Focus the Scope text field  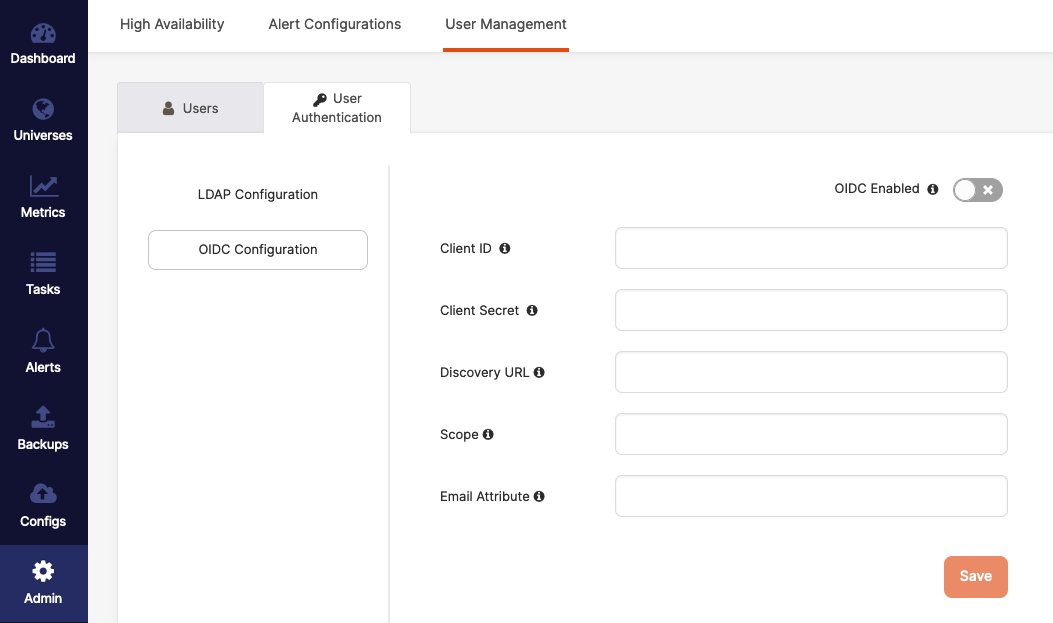[x=810, y=434]
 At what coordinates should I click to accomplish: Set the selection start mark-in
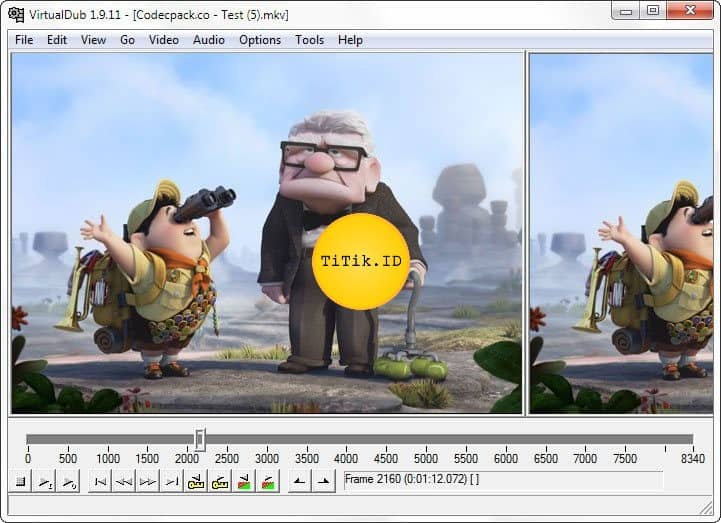tap(299, 482)
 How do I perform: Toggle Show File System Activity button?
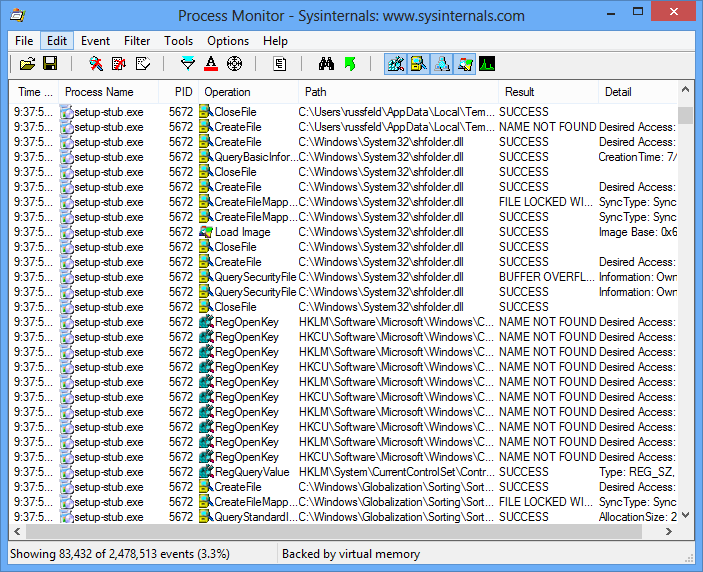tap(419, 64)
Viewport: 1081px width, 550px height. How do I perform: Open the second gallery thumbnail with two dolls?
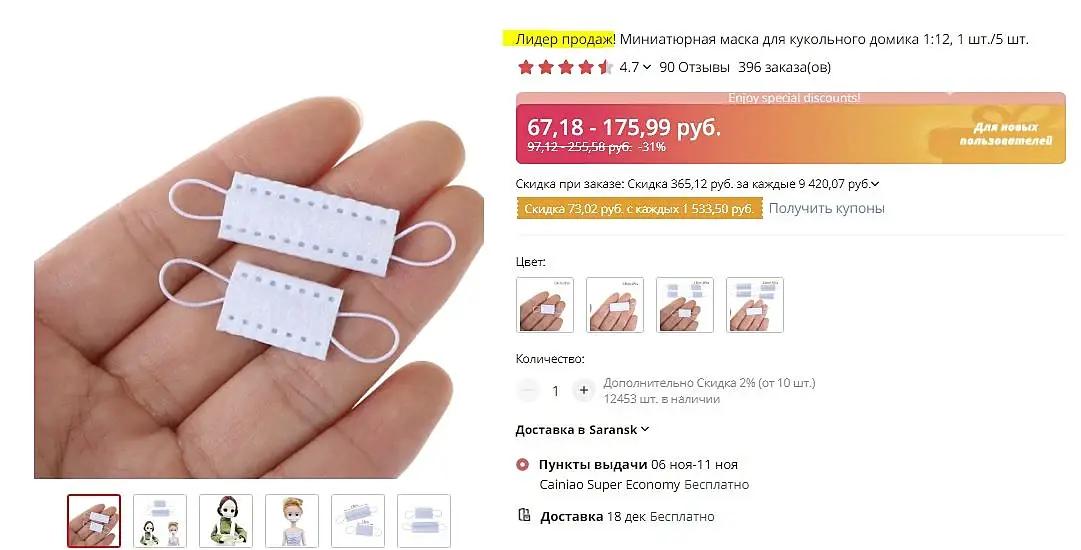[160, 521]
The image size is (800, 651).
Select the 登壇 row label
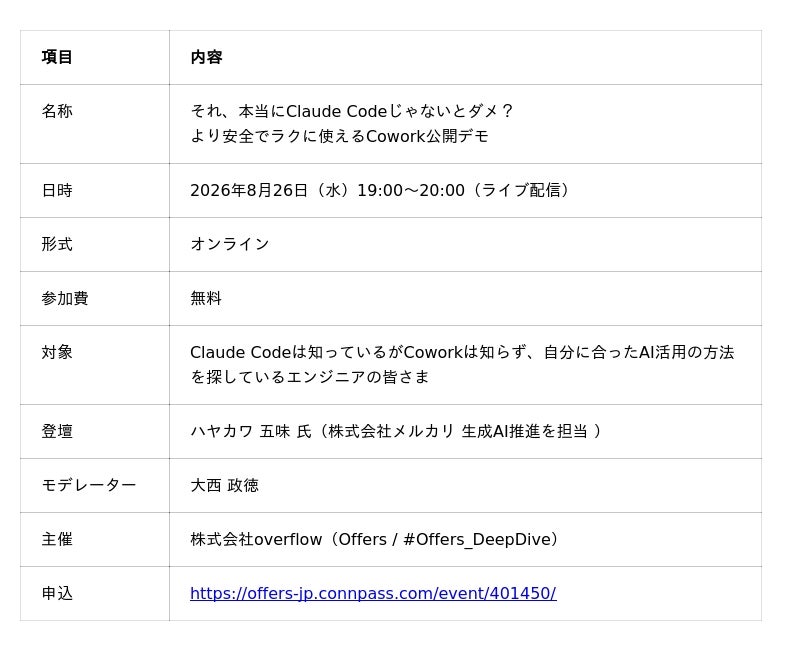pyautogui.click(x=57, y=432)
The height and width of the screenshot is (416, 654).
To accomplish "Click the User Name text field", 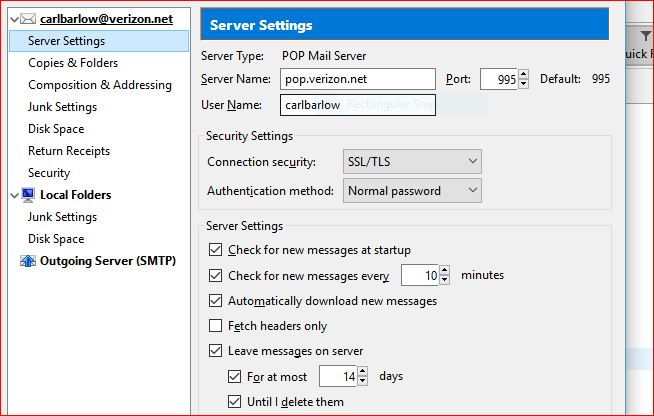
··········
*PROBLEM TO WORK ON*.
Reproduce the records verbatim from the line containing "Viewport: 1081px width, 550px" through the end of the records, omitting the pictures.

*ANSWER TO THIS EXERCISE*.
Viewport: 1081px width, 550px height. How do I perform: Open the second gallery thumbnail with two dolls?
[160, 521]
The image size is (800, 651).
Select the 登壇 row label
pyautogui.click(x=57, y=432)
The height and width of the screenshot is (416, 654).
To accomplish "Click the User Name text field", 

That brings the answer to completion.